In walk's Jesse's oldest Son and Samuel instantly assumes this must be the one. This Son had everything you would want in a king. He was tall and strong and charismatic. Samuel thought for sure this one would win the people over.

Ready jump the Gone and let the oil flow, Samuel hears the voice of God speak those famous words, "not as man sees does God sees; man looks at the appearance and the Lord looks into the heart."

God basically is telling Samuel that it isn't by the standard of man that the king will be chosen. Saul was the people's choice. He was what every wanted. So God let the people have their way and it turned into failure. God was simply reminding Samuel that the people's standard isn't always the best standard.

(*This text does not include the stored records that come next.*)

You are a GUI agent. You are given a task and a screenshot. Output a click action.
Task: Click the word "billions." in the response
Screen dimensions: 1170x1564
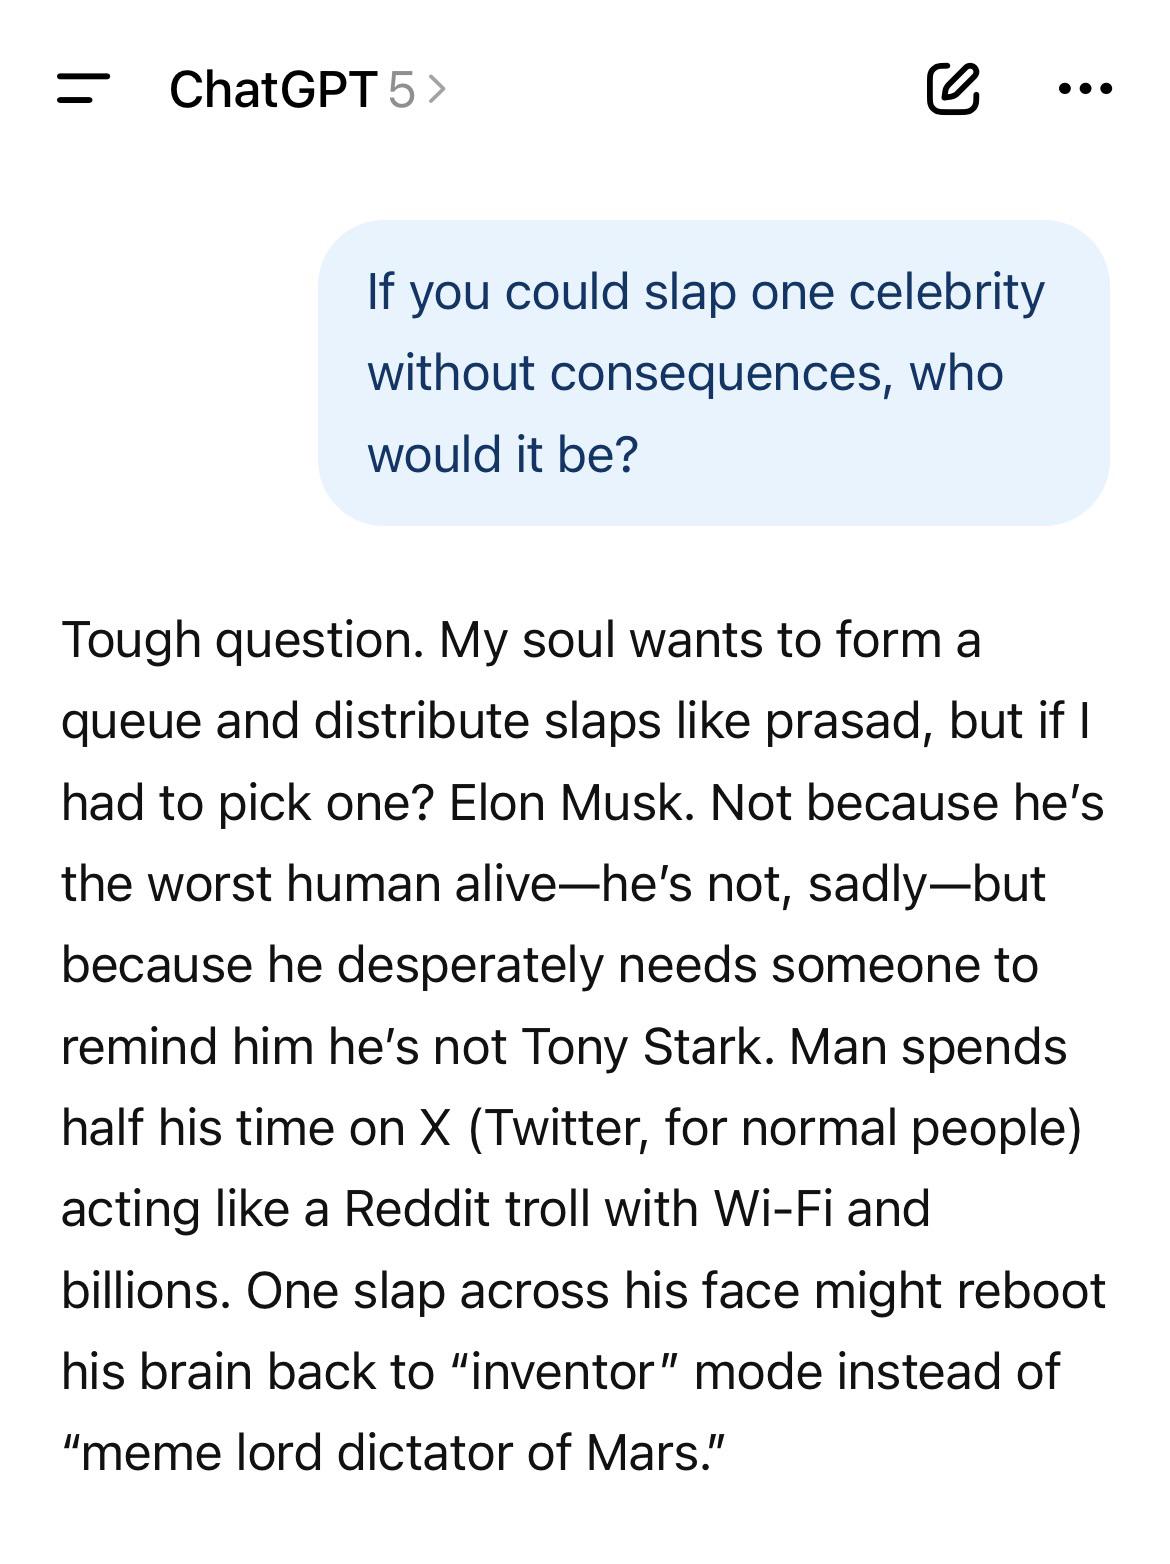(x=147, y=1290)
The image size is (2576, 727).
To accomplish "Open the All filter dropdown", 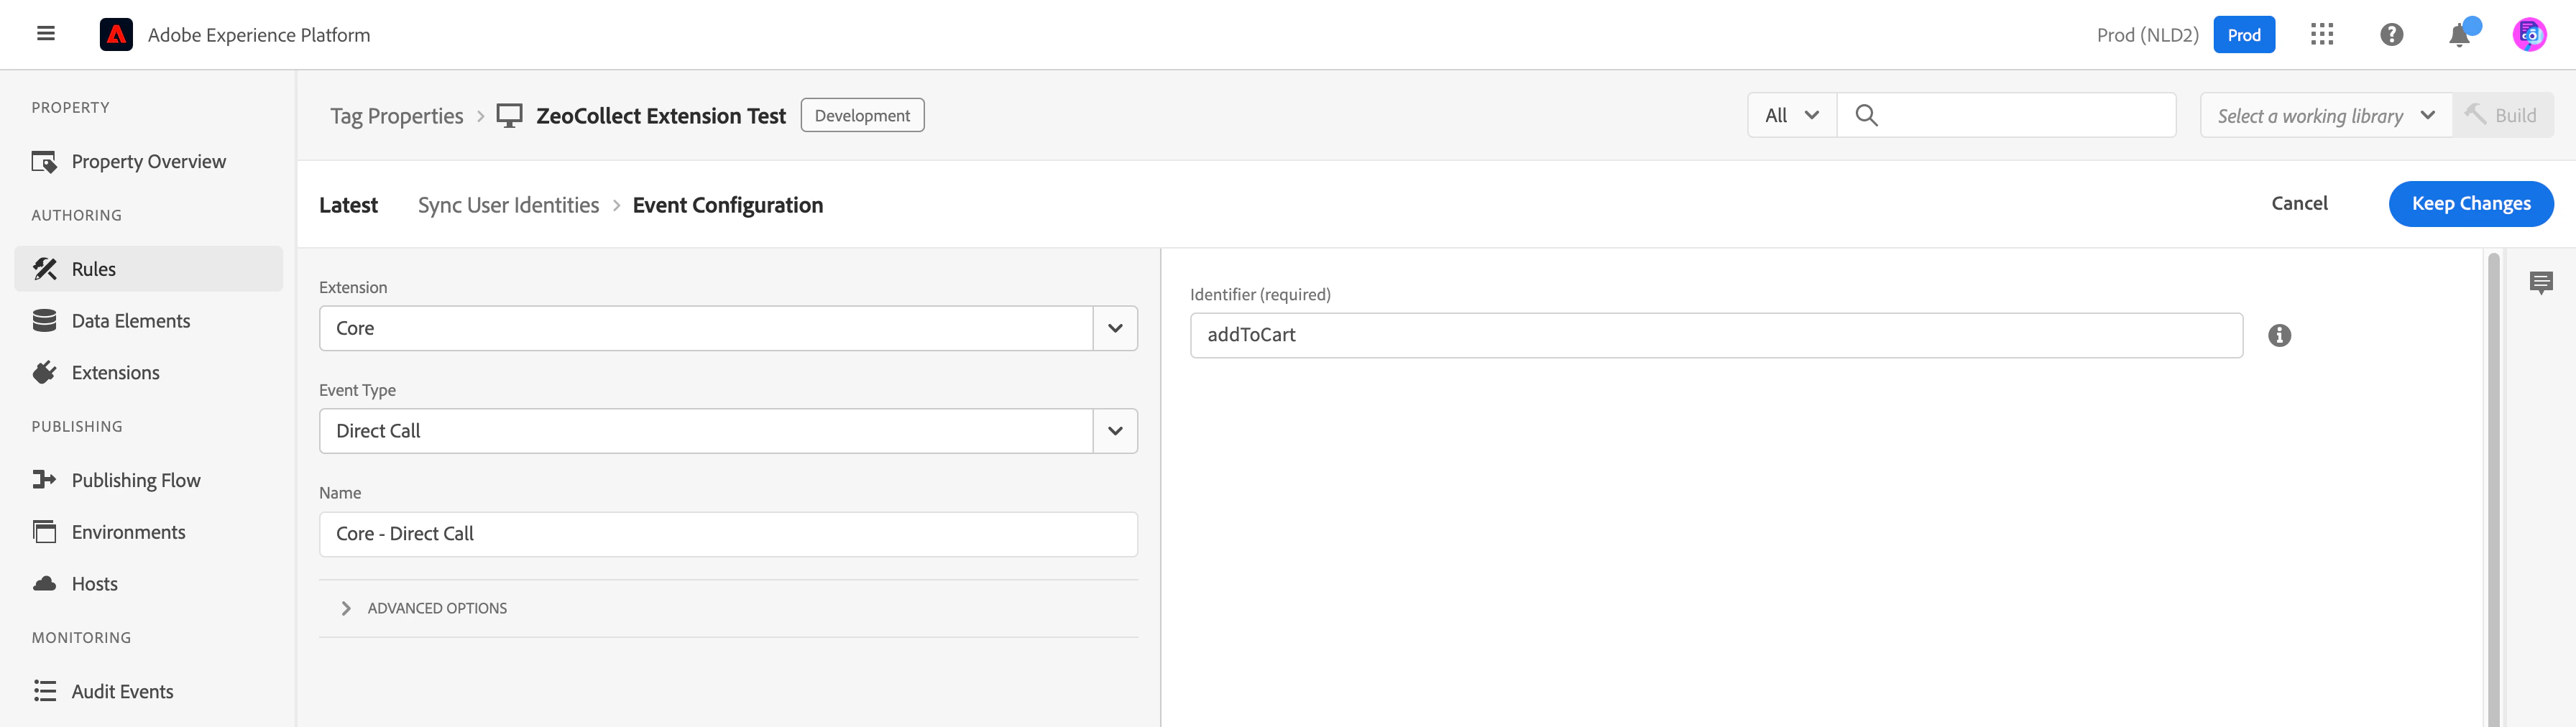I will [1792, 116].
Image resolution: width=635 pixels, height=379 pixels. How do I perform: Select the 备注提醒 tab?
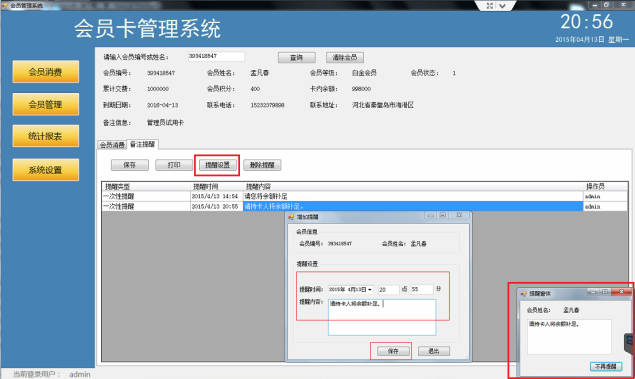click(x=143, y=144)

"Not as man sees does God sees..."

How often do we want God to operate according to our standard. How often do our expectations of how God should act, when God should act, what God should do when he acts interferes with our ability to hear God's call and respond appropriately. HOw often are we like Samuel ready to jump the gun!

Not as man sees does God sees. How often is the man that sees incorrectly you and I.

This is where the stations of the Cross come in. We need our standard to be purified. We need our expectations to be measured by God's way of seeing and acting.

In the way of the cross as we journey with Christ those 14 stations we are in fact invited to see as God sees; we are invited to enter and embrace God's vision. Our blindness is challenged every step of the way. With each step we take our limited vision is stretched to new horizons.

In Christ, we come to face to face with the reality that this one who carries the cross, who is beaten and battered, who falls time and time again, who is stripped, nailed, and dies is not just a man, not just a prophet, but is the son of God.

Here in this disfigured face with the crown of thorns is the one who reveals what the mighty works of God look like.

Isn't that what we seek, what we desire to experience. Do we not want to see more clearly, understand more deeply, and embrace more fully the mighty works of God.

In the stations we come face to face with the mighty work of God in the flesh, God made man.

The love of God in Christ Jesus is the climax of God's way of acting in history, in time.

Does this not shattered our standard, shred our expectations?

What do we experience in the way of the Cross? We experience pain, suffering, loss, forsaken-ness, abandonment, grief, hurt, brokenness and weakness.

Is this not what we seek to avid in life. Yet, this is exactly what god seeks to fill with his presence.


What we seek to avoid God comes to fill. Our standard is purified by the standard of God revealed in the face of Christ disfigured and scarred by the way of the cross.

Should we not have the courage to follow in the footsteps of Christ lest we forget what God's vision entails, lest we forget what love looks like, lest we forget what love can do.

In the stations we experience God's visions. We see as God sees, we judge as God judges, we love as God loves.

In the end the blind man of the gospel doesn't worship God because he is able to see; he worships God because he realizes for the first time that God sees. God sees differently then the scribes and the pharisees. God's visions and judgment is not limited
but rather knows no bounds. God sees differently.

Road to calvary unveils the beauty and strength of God's vision made visible.

The way of cross checks our standard and purifies it and thus prepares us for the journey ahead. As we draw closer to calvary we see God's vision complete.